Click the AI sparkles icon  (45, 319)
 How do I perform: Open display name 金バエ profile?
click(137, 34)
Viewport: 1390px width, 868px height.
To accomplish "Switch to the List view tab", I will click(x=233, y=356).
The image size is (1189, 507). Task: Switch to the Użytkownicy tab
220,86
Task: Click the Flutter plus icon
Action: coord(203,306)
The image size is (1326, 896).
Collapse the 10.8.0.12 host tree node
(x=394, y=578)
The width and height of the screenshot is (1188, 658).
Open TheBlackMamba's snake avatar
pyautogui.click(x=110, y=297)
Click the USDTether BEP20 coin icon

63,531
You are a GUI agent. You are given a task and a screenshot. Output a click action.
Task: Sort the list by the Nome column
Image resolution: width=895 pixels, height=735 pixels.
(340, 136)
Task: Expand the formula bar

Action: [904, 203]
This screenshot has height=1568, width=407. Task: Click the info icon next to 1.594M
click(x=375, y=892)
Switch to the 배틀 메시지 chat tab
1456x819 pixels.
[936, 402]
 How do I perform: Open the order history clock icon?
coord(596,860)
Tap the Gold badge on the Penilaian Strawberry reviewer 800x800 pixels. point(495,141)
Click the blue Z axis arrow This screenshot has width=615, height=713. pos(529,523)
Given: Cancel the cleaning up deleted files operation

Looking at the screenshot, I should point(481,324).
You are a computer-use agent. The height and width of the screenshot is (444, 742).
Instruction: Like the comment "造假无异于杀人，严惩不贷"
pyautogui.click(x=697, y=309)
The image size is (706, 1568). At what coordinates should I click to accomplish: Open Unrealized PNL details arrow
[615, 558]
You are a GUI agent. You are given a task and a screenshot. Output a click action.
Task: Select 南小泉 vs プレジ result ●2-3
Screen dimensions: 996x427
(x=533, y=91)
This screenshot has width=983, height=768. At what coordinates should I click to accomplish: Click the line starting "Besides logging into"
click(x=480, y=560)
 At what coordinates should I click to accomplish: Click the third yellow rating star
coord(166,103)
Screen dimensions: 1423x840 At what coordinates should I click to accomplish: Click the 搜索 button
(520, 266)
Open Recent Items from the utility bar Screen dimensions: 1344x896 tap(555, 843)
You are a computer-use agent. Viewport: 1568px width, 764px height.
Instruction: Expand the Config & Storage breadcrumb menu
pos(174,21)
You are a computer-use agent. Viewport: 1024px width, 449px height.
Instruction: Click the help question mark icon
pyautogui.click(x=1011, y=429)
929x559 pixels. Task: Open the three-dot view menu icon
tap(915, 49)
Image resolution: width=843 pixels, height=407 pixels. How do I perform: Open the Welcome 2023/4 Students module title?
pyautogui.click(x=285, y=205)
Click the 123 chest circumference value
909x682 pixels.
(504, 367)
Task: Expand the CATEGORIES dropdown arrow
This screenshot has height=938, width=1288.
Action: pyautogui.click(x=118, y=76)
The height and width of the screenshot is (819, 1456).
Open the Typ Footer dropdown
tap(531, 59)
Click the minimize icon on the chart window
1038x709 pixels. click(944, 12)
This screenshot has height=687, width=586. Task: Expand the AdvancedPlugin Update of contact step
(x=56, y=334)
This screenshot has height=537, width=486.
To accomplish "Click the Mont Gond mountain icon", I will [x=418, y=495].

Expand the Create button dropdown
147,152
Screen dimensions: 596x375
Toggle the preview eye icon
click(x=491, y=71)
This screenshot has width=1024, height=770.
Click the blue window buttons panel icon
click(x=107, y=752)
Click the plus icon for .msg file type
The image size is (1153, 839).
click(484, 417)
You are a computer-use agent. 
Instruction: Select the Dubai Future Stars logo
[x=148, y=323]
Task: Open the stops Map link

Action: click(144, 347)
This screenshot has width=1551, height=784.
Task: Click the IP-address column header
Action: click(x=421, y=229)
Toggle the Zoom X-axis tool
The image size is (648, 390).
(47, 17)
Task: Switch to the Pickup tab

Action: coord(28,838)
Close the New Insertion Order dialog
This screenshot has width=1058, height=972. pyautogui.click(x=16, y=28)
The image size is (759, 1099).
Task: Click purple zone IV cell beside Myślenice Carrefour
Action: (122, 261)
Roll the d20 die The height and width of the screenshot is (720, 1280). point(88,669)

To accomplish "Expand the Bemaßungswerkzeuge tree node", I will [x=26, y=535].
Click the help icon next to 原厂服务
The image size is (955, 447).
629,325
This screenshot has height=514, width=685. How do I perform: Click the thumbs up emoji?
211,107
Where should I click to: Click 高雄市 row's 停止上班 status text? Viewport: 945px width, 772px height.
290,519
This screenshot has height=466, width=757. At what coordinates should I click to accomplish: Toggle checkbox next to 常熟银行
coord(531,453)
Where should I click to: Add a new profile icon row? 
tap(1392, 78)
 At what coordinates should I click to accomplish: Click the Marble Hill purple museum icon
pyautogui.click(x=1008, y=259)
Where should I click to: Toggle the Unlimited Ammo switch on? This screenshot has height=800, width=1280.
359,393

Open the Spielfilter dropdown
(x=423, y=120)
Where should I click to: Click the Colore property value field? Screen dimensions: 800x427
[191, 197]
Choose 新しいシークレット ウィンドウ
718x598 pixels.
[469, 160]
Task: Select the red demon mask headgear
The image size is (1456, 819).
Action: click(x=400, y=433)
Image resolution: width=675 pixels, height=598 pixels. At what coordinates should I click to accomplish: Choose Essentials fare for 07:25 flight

※ ※ ※

## Exercise aim
Copy all of the records above again, substituting "game filter dropdown" for each occurrence of "Spielfilter dropdown" and changing nothing else.

## Reply
Click the AI sparkles icon  (45, 319)
 How do I perform: Open display name 金バエ profile?
click(137, 34)
Viewport: 1390px width, 868px height.
To accomplish "Switch to the List view tab", I will click(x=233, y=356).
The image size is (1189, 507). Task: Switch to the Użytkownicy tab
220,86
Task: Click the Flutter plus icon
Action: coord(203,306)
The image size is (1326, 896).
Collapse the 10.8.0.12 host tree node
(x=394, y=578)
The width and height of the screenshot is (1188, 658).
Open TheBlackMamba's snake avatar
pyautogui.click(x=110, y=297)
Click the USDTether BEP20 coin icon

63,531
You are a GUI agent. You are given a task and a screenshot. Output a click action.
Task: Sort the list by the Nome column
Image resolution: width=895 pixels, height=735 pixels.
(340, 136)
Task: Expand the formula bar

Action: [904, 203]
This screenshot has height=1568, width=407. Task: Click the info icon next to 1.594M
click(x=375, y=892)
Switch to the 배틀 메시지 chat tab
1456x819 pixels.
[936, 402]
 How do I perform: Open the order history clock icon?
coord(596,860)
Tap the Gold badge on the Penilaian Strawberry reviewer 800x800 pixels. point(495,141)
Click the blue Z axis arrow This screenshot has width=615, height=713. pos(529,523)
Given: Cancel the cleaning up deleted files operation

Looking at the screenshot, I should point(481,324).
You are a computer-use agent. The height and width of the screenshot is (444, 742).
Instruction: Like the comment "造假无异于杀人，严惩不贷"
pyautogui.click(x=697, y=309)
The image size is (706, 1568). At what coordinates should I click to accomplish: Open Unrealized PNL details arrow
[615, 558]
You are a GUI agent. You are given a task and a screenshot. Output a click action.
Task: Select 南小泉 vs プレジ result ●2-3
Screen dimensions: 996x427
(x=533, y=91)
This screenshot has width=983, height=768. At what coordinates should I click to accomplish: Click the line starting "Besides logging into"
click(x=480, y=560)
 At what coordinates should I click to accomplish: Click the third yellow rating star
coord(166,103)
Screen dimensions: 1423x840 At what coordinates should I click to accomplish: Click the 搜索 button
(520, 266)
Open Recent Items from the utility bar Screen dimensions: 1344x896 tap(555, 843)
You are a computer-use agent. Viewport: 1568px width, 764px height.
Instruction: Expand the Config & Storage breadcrumb menu
pos(174,21)
You are a computer-use agent. Viewport: 1024px width, 449px height.
Instruction: Click the help question mark icon
pyautogui.click(x=1011, y=429)
929x559 pixels. Task: Open the three-dot view menu icon
tap(915, 49)
Image resolution: width=843 pixels, height=407 pixels. How do I perform: Open the Welcome 2023/4 Students module title?
pyautogui.click(x=285, y=205)
Click the 123 chest circumference value
909x682 pixels.
(504, 367)
Task: Expand the CATEGORIES dropdown arrow
This screenshot has height=938, width=1288.
Action: pyautogui.click(x=118, y=76)
The height and width of the screenshot is (819, 1456).
Open the Typ Footer dropdown
tap(531, 59)
Click the minimize icon on the chart window
1038x709 pixels. click(944, 12)
This screenshot has height=687, width=586. Task: Expand the AdvancedPlugin Update of contact step
(x=56, y=334)
This screenshot has height=537, width=486.
To accomplish "Click the Mont Gond mountain icon", I will [x=418, y=495].

Expand the Create button dropdown
147,152
Screen dimensions: 596x375
Toggle the preview eye icon
click(x=491, y=71)
This screenshot has width=1024, height=770.
Click the blue window buttons panel icon
click(x=107, y=752)
Click the plus icon for .msg file type
The image size is (1153, 839).
click(484, 417)
You are a computer-use agent. 
Instruction: Select the Dubai Future Stars logo
[x=148, y=323]
Task: Open the stops Map link

Action: click(144, 347)
This screenshot has width=1551, height=784.
Task: Click the IP-address column header
Action: click(x=421, y=229)
Toggle the Zoom X-axis tool
The image size is (648, 390).
(47, 17)
Task: Switch to the Pickup tab

Action: coord(28,838)
Close the New Insertion Order dialog
This screenshot has width=1058, height=972. pyautogui.click(x=16, y=28)
The image size is (759, 1099).
Task: Click purple zone IV cell beside Myślenice Carrefour
Action: (122, 261)
Roll the d20 die The height and width of the screenshot is (720, 1280). point(88,669)

To accomplish "Expand the Bemaßungswerkzeuge tree node", I will [x=26, y=535].
Click the help icon next to 原厂服务
The image size is (955, 447).
629,325
This screenshot has height=514, width=685. How do I perform: Click the thumbs up emoji?
211,107
Where should I click to: Click 高雄市 row's 停止上班 status text? Viewport: 945px width, 772px height.
290,519
This screenshot has height=466, width=757. At what coordinates should I click to accomplish: Toggle checkbox next to 常熟银行
coord(531,453)
Where should I click to: Add a new profile icon row? 
tap(1392, 78)
 At what coordinates should I click to accomplish: Click the Marble Hill purple museum icon
pyautogui.click(x=1008, y=259)
Where should I click to: Toggle the Unlimited Ammo switch on? This screenshot has height=800, width=1280.
359,393

Open the game filter dropdown
(x=423, y=120)
Where should I click to: Click the Colore property value field? Screen dimensions: 800x427
[191, 197]
Choose 新しいシークレット ウィンドウ
718x598 pixels.
[469, 160]
Task: Select the red demon mask headgear
The image size is (1456, 819).
Action: click(x=400, y=433)
Image resolution: width=675 pixels, height=598 pixels. At what coordinates should I click to accomplish: Choose Essentials fare for 07:25 flight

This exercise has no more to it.